Initiation Part Two In performing the second part of the initiation it is necessary that the President instruct the Brothers to keep absolutely quiet. Many Brothers feel that the second part is given in order to have some fun, but in reality with the second part you are teaching the candidates the lesson you expect them to learn. If there are many candidates then the President will ask the assembly as to how many they wish to have tried. If one or two, then the President asks the Captain of the Guard to bring in all the candidates with the exception of the ones to be tried. The President then will immediately appoint two Brothers, one for the prosecution and the other for the defense. These Brothers to speak from their seats without coming forward. The candidate then should be taken to the Secretary’s Office while a discussion is going on in the lodge. The Secretary will then ask the Candidate in this manner: It is our desire to prevent undesirables from becoming members of this lodge. If you know of any man who has committed an offense or who has harmed you or anyone else we would like to have his name. Whereupon the Secretary will pass him a slip of paper and pencil. While this is done the Captain of the Guard will stand behind the candidate, indifferent, and when, if the candidate marks someone’s name, he will pound his sword upon the desk, grabbing the candidate by the shoulder. The President will say: Captain of the Guard, what is the meaning of the disturbance?

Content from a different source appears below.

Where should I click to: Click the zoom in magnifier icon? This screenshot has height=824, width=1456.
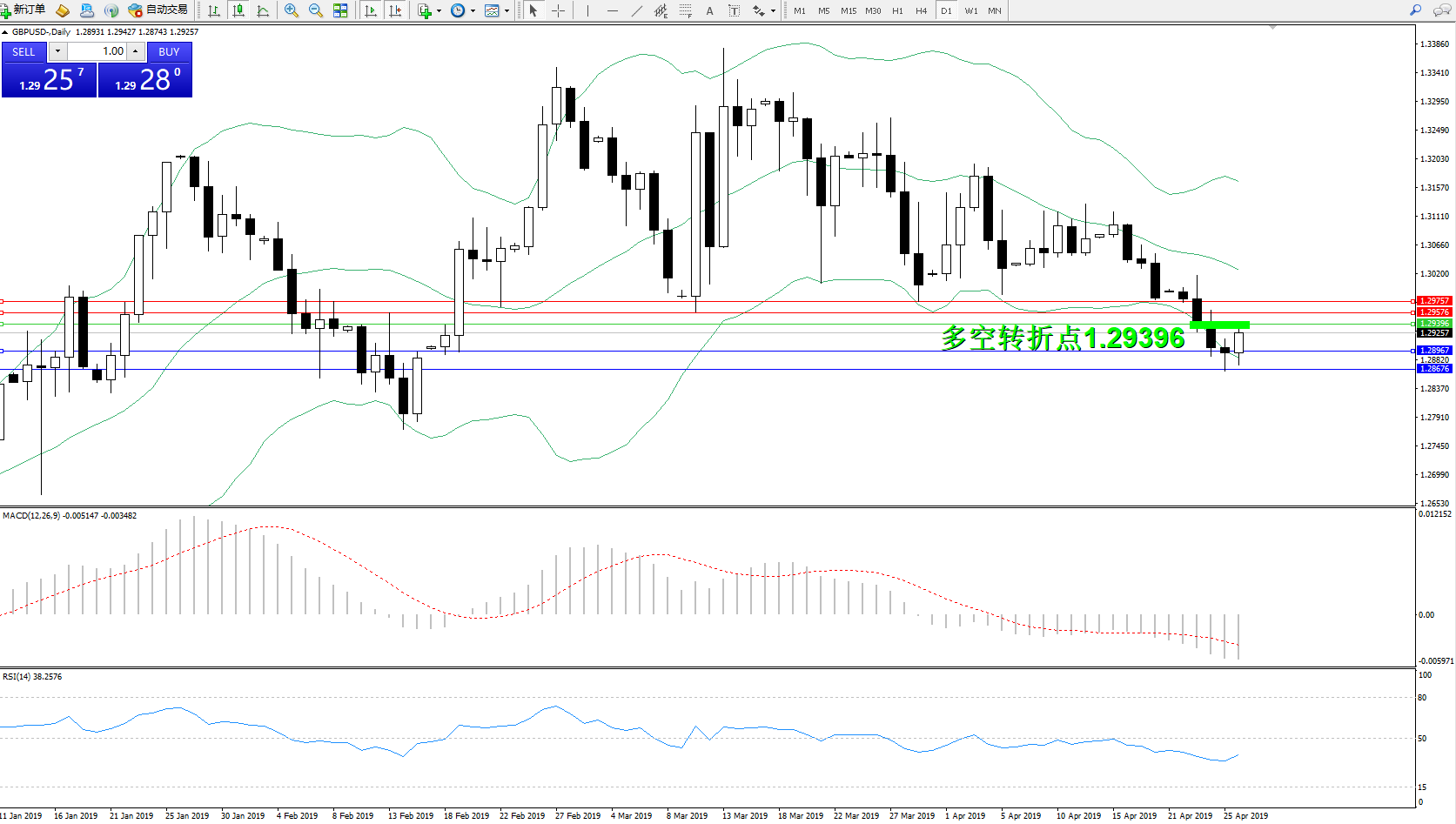tap(292, 10)
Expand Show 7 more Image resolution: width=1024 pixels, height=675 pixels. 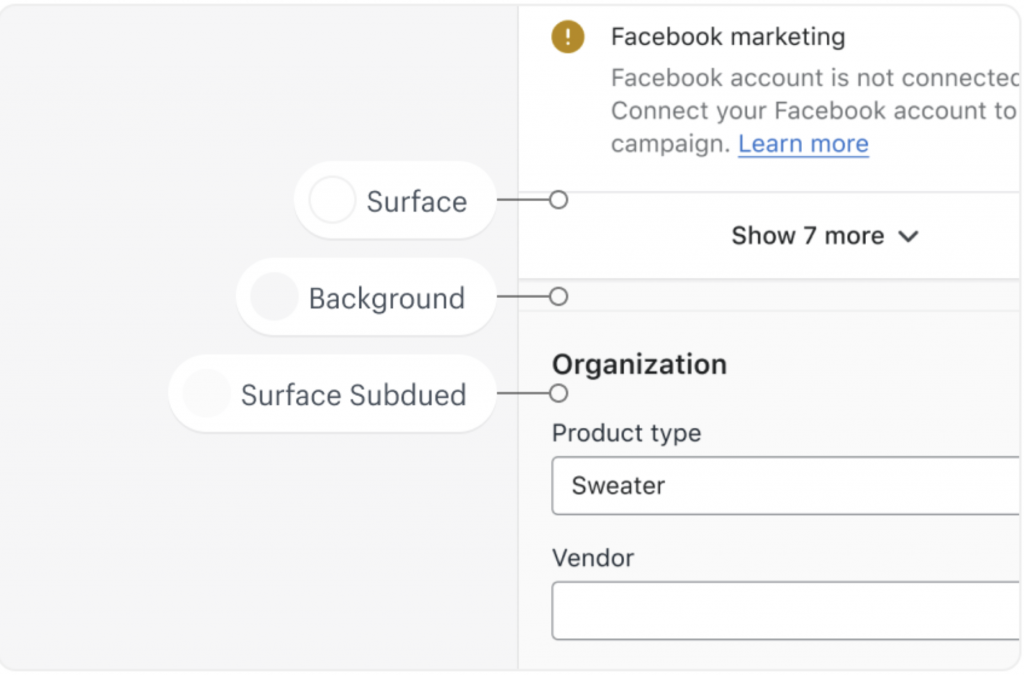(808, 236)
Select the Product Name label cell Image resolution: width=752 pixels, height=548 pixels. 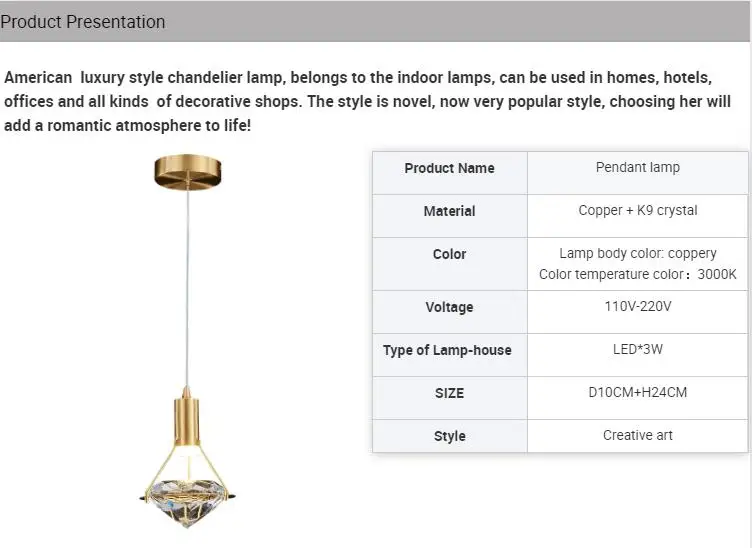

Captain of the Guard: This Candidate is about to violate his oath and obligation. President: Bring him before me. Whereupon the Captain of the Guard, taking the slip of paper and the Candidate, he stands before the President. President: What evidence have you that he is about to violate his oath and obligation. Captain of the Guard: He was about to write the name of someone who has committed wrong to him. The President, turning to the Candidate: Were you about to write someone’s name down who has committed wrong to you? The Candidate will answer yes or no. If he says yes, then the President will ask the Candidate how long he has been in this country. If he understands the English language, whether he understands his oath and obligation, whether he remembers the paragraph where it says “I will speak evil of no one” After he gets the answer of the Candidate, the President will say: I am very much surprised to see that you have so little regard for the oath you have taken. A few minutes ago you have sworn to speak evil of no one and here I find you violated that very same oath. If I had the power I would have you expelled immediately, but since that power rests with the Brothers, I will consult them in regard to your act.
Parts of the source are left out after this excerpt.